--- ИЗБРАННЫЙ ОТРЫВОК ---

Анализ того, что происходит с конкретным произведением литературы, когда рука режиссёра с трепетом или без трепета переносит его на экран, зачастую порождает значительный ущерб литературной основе и горестный вопль исследователя, что кажется вполне естественным: знатоку непереносима гибель любимого творения на экране. А гибнет оно неизбежно, и хорошо, если при этом рождается что-то новое, другое произведение искусства, рождается кинофильм.

Обратимся к финалу рассказа Томаса Манна «Смерть в Венеции»: «Там он постоял, в задумчивости опустив глаза и выводя ногой на мокром песке какие-то фигуры, затем вошёл в разлившееся подле большого "маленькое море", где и на самом глубоком месте вода не доходила ему до колен, и, неторопливо ступая, добрался до песчаной отмели. Здесь он снова помедлил, глядя в морскую даль, и побрёл влево по длинной и узкой косе земли. Отделённый от тверди водою и от товарищей своей гордой обидой, он - существо обособленное, ни с чем и ни с кем не связанное - бродил у моря, перед лицом беспредельного, и волосы его развевались на ветру. Он опять остановился, вглядываясь вдаль. И вдруг, словно вспомнив о чем-то или повинуясь внезапному импульсу, он, рукою упёршись в бедро и не меняя позы, красивым движением повернул голову и торс к берегу. Тот, кто созерцал его, сидел там, сидел так же, как в день, когда в ресторане этот сумеречно-серый взгляд впервые встретился с его взглядом. Голова его, прислонённая к спинке кресла, медленно обернулась, как бы повторяя движение того, вдалеке, потом поднялась навстречу его взгляду и упала на грудь; его глаза теперь смотрели снизу, лицо же приняло вялое, обращённое внутрь выражение, как у человека, погрузившегося в глубокую дремоту. <...>

Прошло несколько минут, прежде чем какие-то люди бросились на помощь Ашенбаху, соскользнувшему на бок в своём кресле. Его отнесли в комнату, которую он занимал. И в тот же самый день потрясённый мир с благоговением принял весть о его смерти»[3].

--- ИЗВЛЕЧЁННЫЕ ДАННЫЕ ---

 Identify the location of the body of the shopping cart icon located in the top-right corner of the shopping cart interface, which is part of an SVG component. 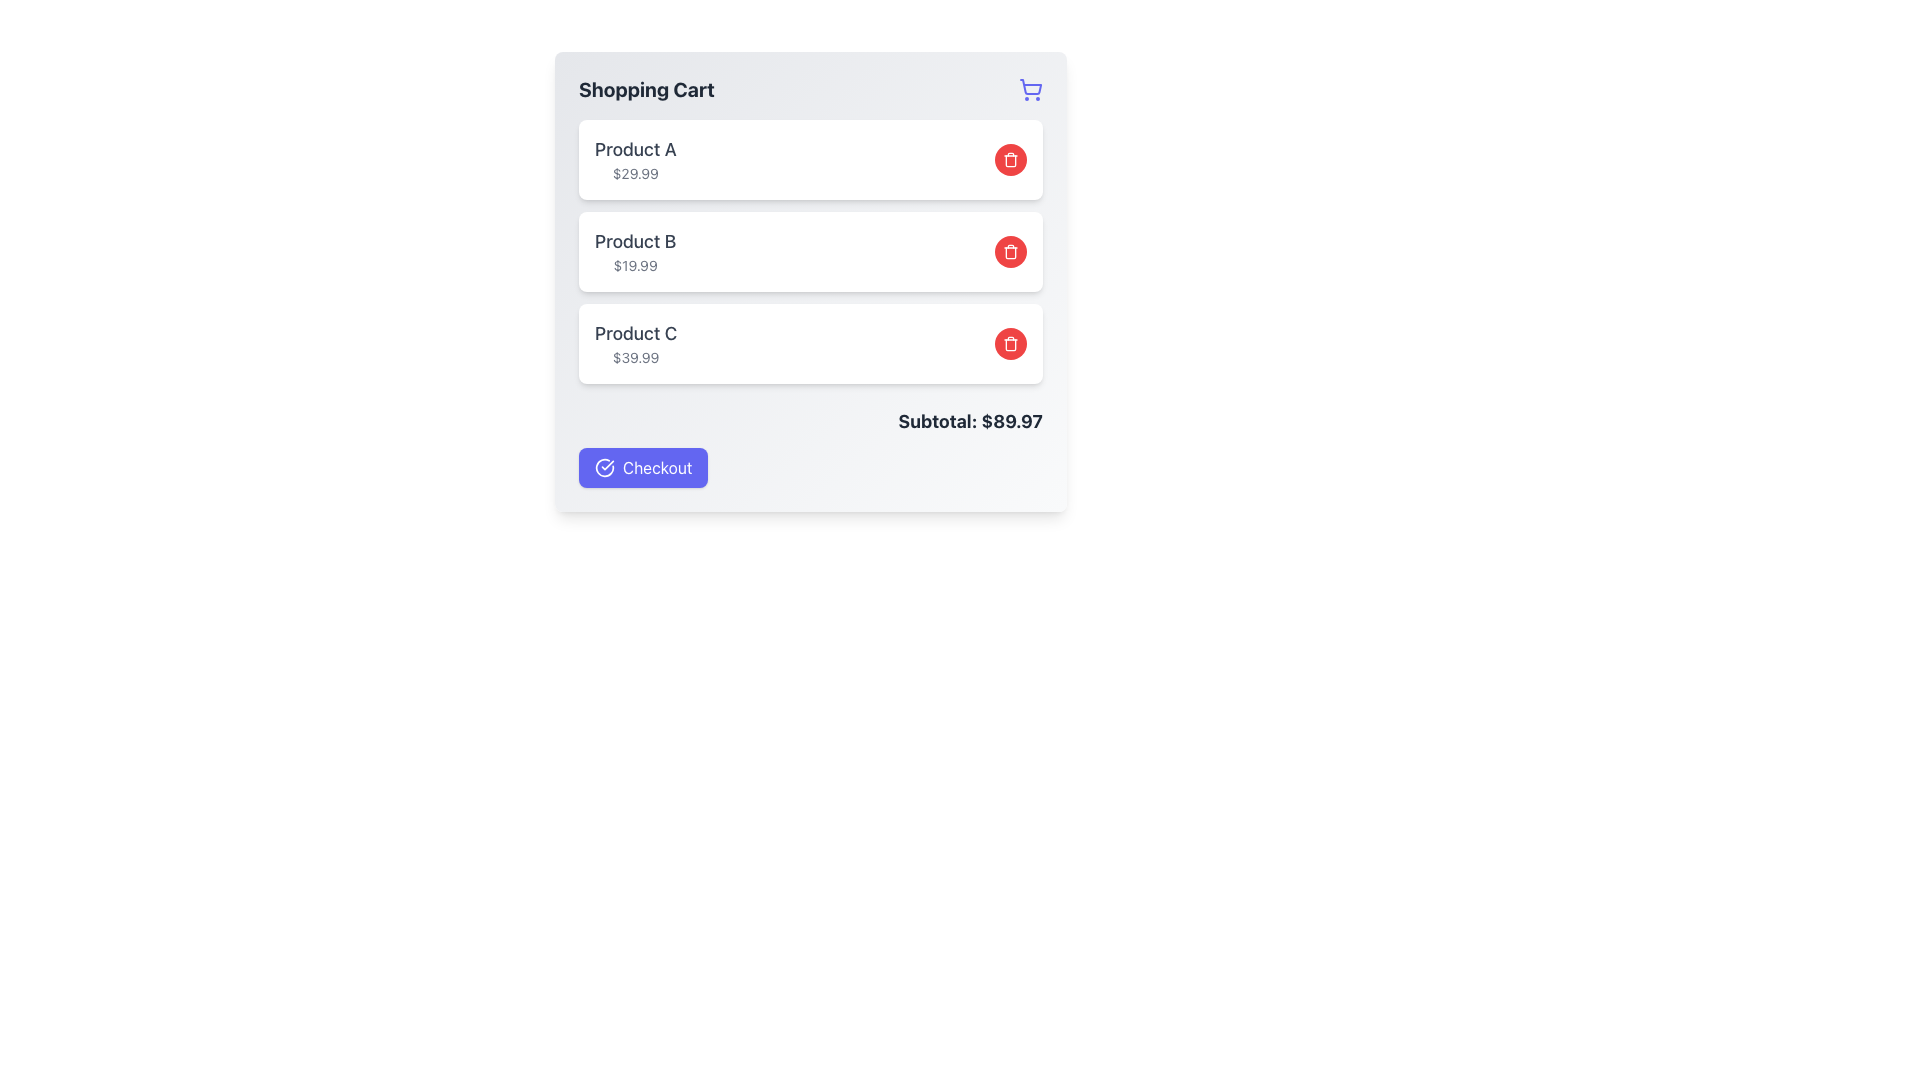
(1031, 86).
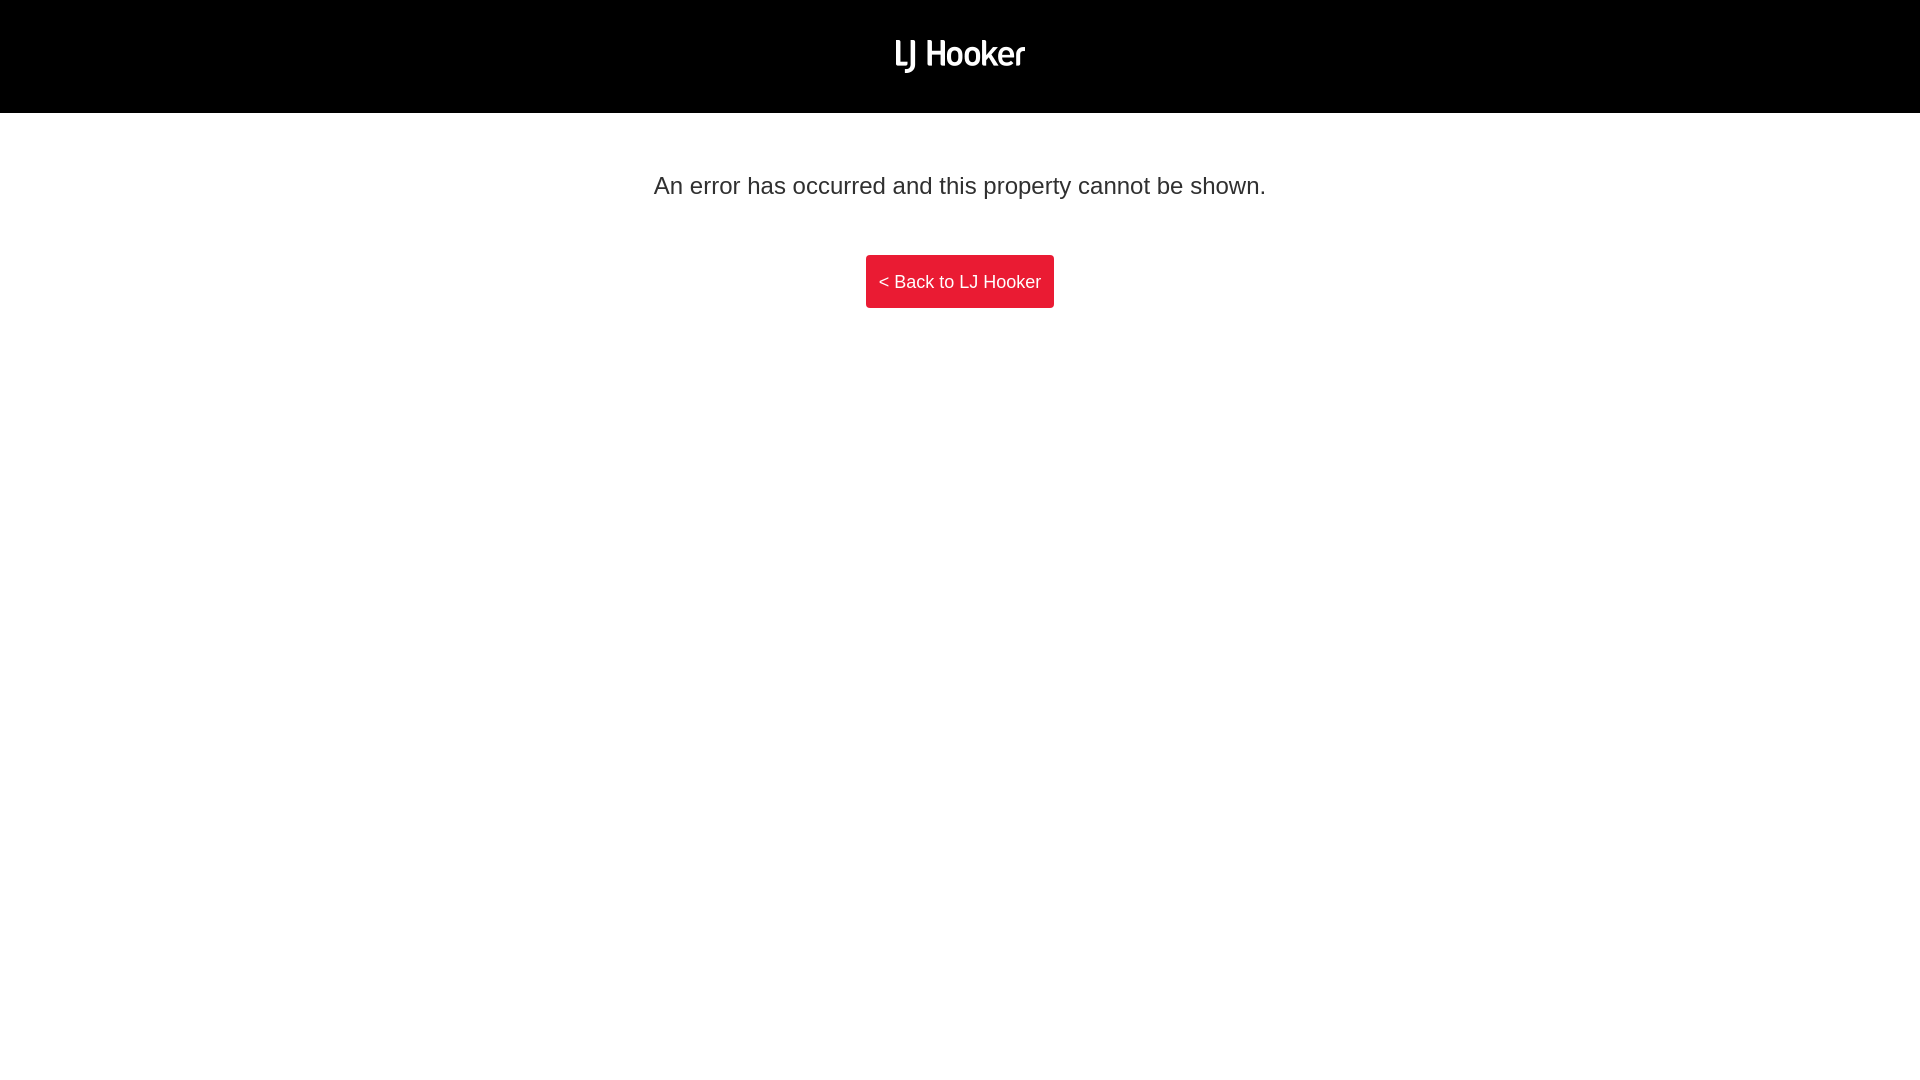 The width and height of the screenshot is (1920, 1080). What do you see at coordinates (960, 281) in the screenshot?
I see `'< Back to LJ Hooker'` at bounding box center [960, 281].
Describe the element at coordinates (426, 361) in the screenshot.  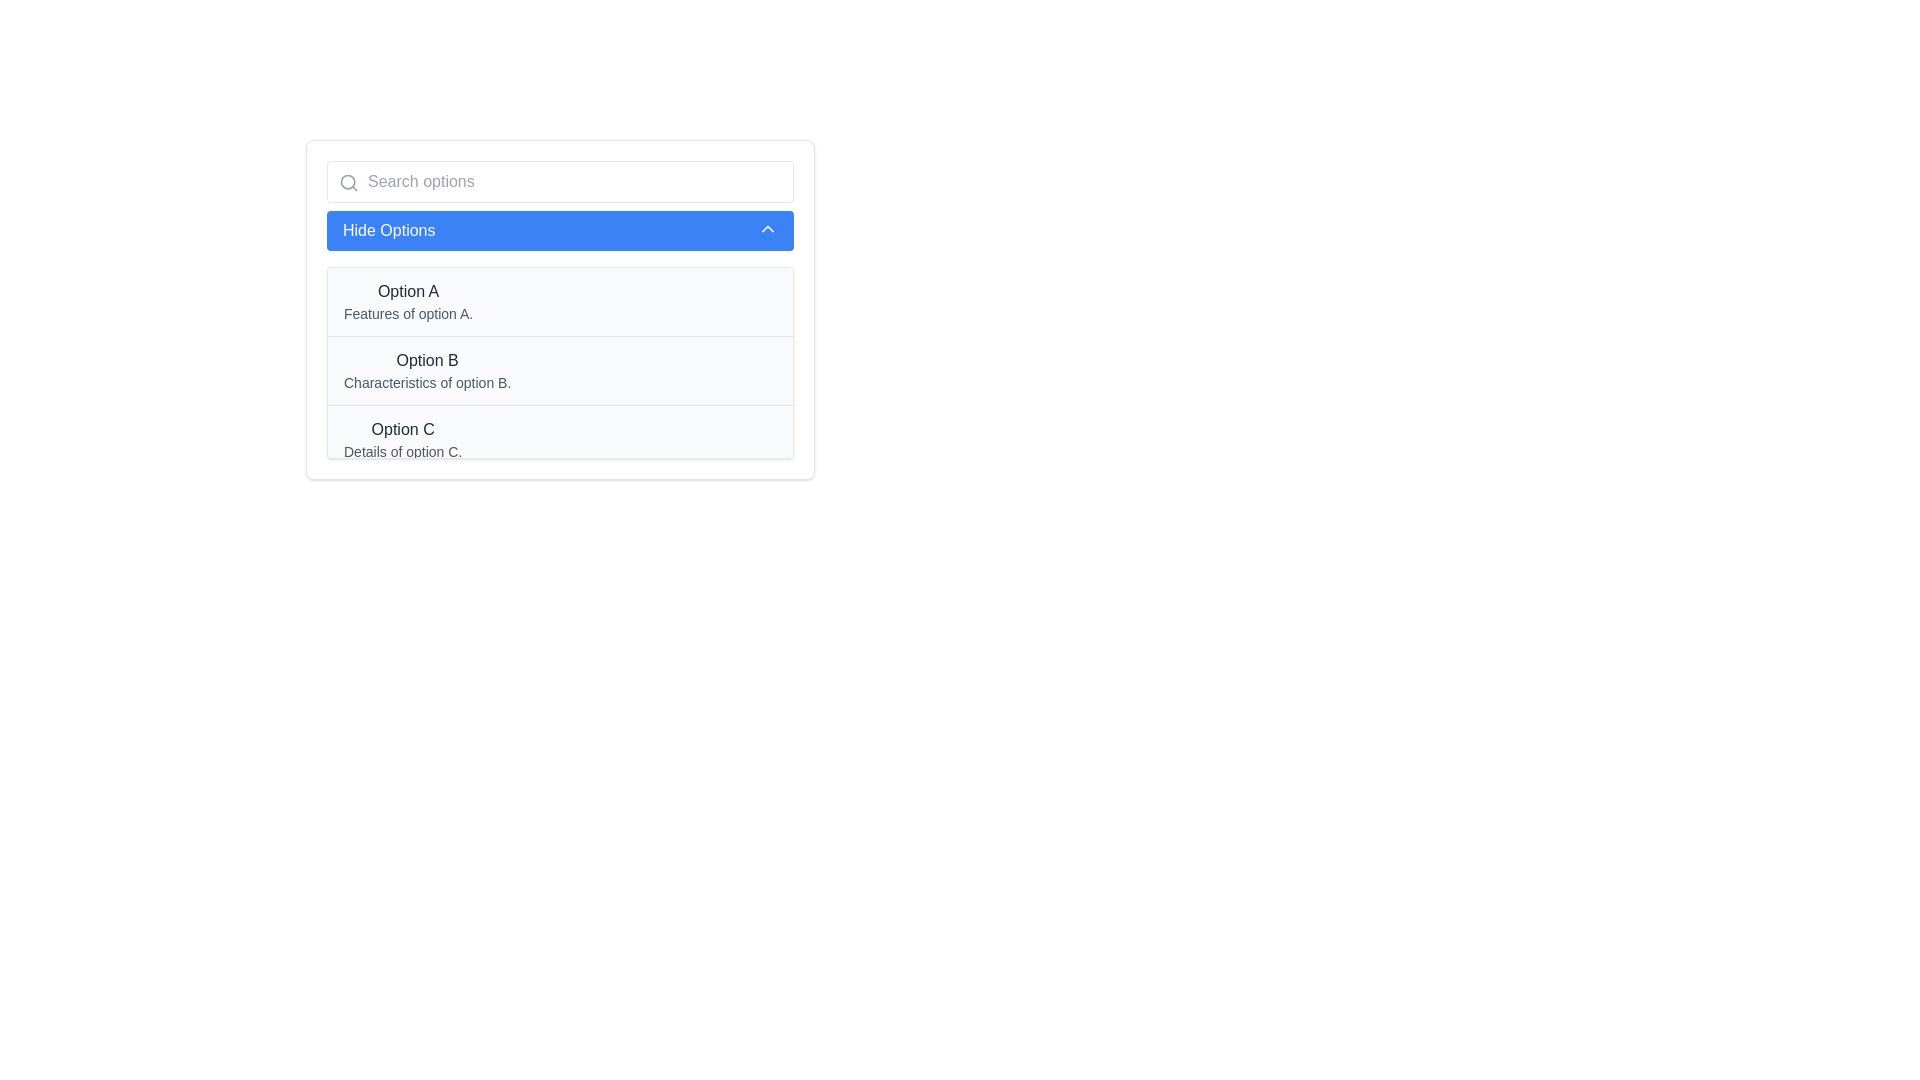
I see `the static text label for 'Option B', which serves as the label for the second option in the list, positioned above its description` at that location.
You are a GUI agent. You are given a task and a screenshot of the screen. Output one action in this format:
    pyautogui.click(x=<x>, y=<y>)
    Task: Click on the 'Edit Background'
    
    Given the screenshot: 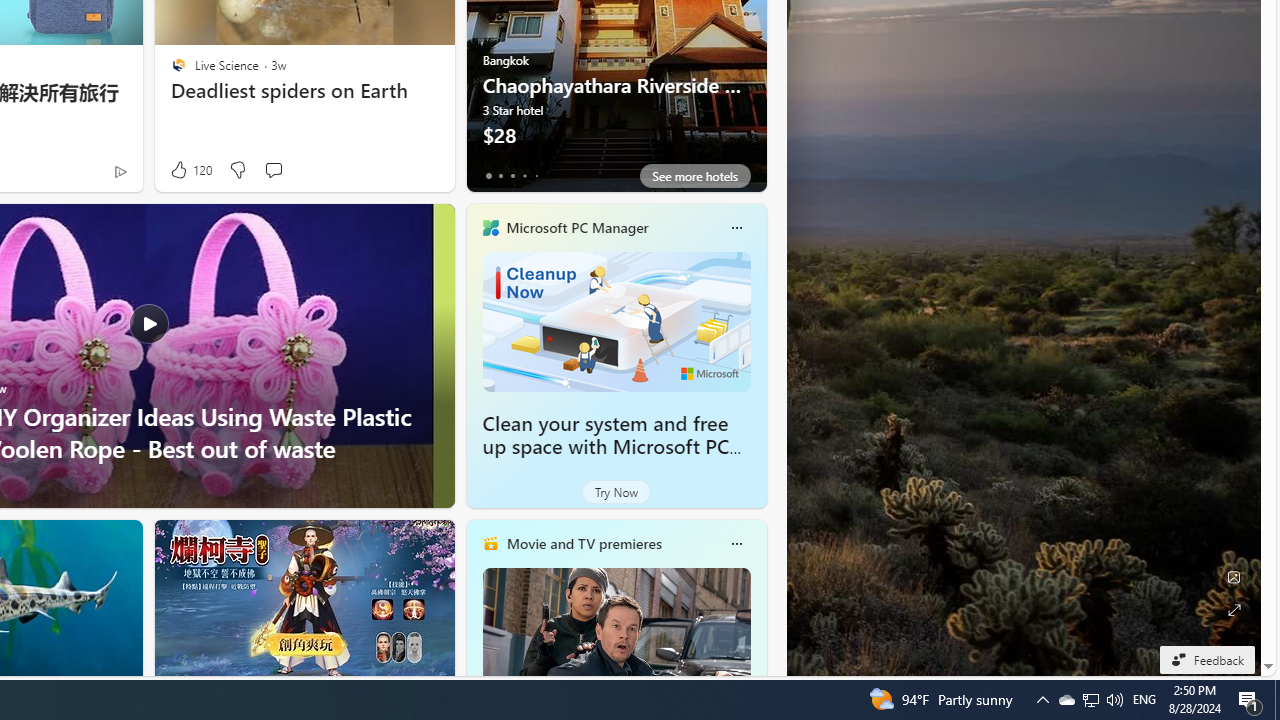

---

◆ **ЗАДАНИЯ**
A. Переведите на английский язык предложение из отрывка: «Его отнесли в комнату, которую он занимал».
B. Как в отрывке названо имя героя, которому люди бросились на помощь?
C. Воспроизведите без изменений фрагмент отрывка, который открывается словами «Анализ того, что» и завершается словами «искусства, рождается кинофильм.».

◆ **ОТВЕТЫ К ЗАДАНИЯМ**
A. He was carried to the room he had occupied.

B. Ашенбах.

C.
Анализ того, что происходит с конкретным произведением литературы, когда рука режиссёра с трепетом или без трепета переносит его на экран, зачастую порождает значительный ущерб литературной основе и горестный вопль исследователя, что кажется вполне естественным: знатоку непереносима гибель любимого творения на экране. А гибнет оно неизбежно, и хорошо, если при этом рождается что-то новое, другое произведение искусства, рождается кинофильм.